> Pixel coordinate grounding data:
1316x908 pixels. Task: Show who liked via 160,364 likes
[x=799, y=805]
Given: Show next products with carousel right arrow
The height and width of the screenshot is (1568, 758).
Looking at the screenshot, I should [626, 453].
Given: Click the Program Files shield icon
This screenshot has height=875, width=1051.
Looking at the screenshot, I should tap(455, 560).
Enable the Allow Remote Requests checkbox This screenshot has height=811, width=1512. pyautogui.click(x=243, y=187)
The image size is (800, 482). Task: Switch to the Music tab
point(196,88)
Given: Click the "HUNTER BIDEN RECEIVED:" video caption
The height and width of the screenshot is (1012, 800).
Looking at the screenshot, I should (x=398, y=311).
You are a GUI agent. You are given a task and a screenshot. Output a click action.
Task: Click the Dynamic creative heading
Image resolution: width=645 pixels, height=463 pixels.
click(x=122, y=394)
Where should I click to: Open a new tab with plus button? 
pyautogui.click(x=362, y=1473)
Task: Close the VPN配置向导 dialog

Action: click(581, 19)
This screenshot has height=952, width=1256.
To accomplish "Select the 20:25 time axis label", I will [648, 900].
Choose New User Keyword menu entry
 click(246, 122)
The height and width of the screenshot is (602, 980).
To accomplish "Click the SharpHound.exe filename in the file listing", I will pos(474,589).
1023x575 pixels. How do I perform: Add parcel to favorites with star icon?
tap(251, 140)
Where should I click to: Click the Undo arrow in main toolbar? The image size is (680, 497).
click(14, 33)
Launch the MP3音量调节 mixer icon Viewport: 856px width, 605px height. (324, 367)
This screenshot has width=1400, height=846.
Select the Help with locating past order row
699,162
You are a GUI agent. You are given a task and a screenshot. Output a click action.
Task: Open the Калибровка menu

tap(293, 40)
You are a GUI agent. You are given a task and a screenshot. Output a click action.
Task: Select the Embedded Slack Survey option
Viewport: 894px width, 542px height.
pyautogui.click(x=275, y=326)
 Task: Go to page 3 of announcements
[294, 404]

> WORK ITEM: Copy every record above exactly as it appears.

> RESULT:
1316x908 pixels. Task: Show who liked via 160,364 likes
[x=799, y=805]
Given: Show next products with carousel right arrow
The height and width of the screenshot is (1568, 758).
Looking at the screenshot, I should [626, 453].
Given: Click the Program Files shield icon
This screenshot has height=875, width=1051.
Looking at the screenshot, I should tap(455, 560).
Enable the Allow Remote Requests checkbox This screenshot has height=811, width=1512. pyautogui.click(x=243, y=187)
The image size is (800, 482). Task: Switch to the Music tab
point(196,88)
Given: Click the "HUNTER BIDEN RECEIVED:" video caption
The height and width of the screenshot is (1012, 800).
Looking at the screenshot, I should (x=398, y=311).
You are a GUI agent. You are given a task and a screenshot. Output a click action.
Task: Click the Dynamic creative heading
Image resolution: width=645 pixels, height=463 pixels.
click(x=122, y=394)
Where should I click to: Open a new tab with plus button? 
pyautogui.click(x=362, y=1473)
Task: Close the VPN配置向导 dialog

Action: click(581, 19)
This screenshot has height=952, width=1256.
To accomplish "Select the 20:25 time axis label", I will [648, 900].
Choose New User Keyword menu entry
 click(246, 122)
The height and width of the screenshot is (602, 980).
To accomplish "Click the SharpHound.exe filename in the file listing", I will pos(474,589).
1023x575 pixels. How do I perform: Add parcel to favorites with star icon?
tap(251, 140)
Where should I click to: Click the Undo arrow in main toolbar? The image size is (680, 497).
click(14, 33)
Launch the MP3音量调节 mixer icon Viewport: 856px width, 605px height. (324, 367)
This screenshot has width=1400, height=846.
Select the Help with locating past order row
699,162
You are a GUI agent. You are given a task and a screenshot. Output a click action.
Task: Open the Калибровка menu

tap(293, 40)
You are a GUI agent. You are given a task and a screenshot. Output a click action.
Task: Select the Embedded Slack Survey option
Viewport: 894px width, 542px height.
pyautogui.click(x=275, y=326)
 Task: Go to page 3 of announcements
[294, 404]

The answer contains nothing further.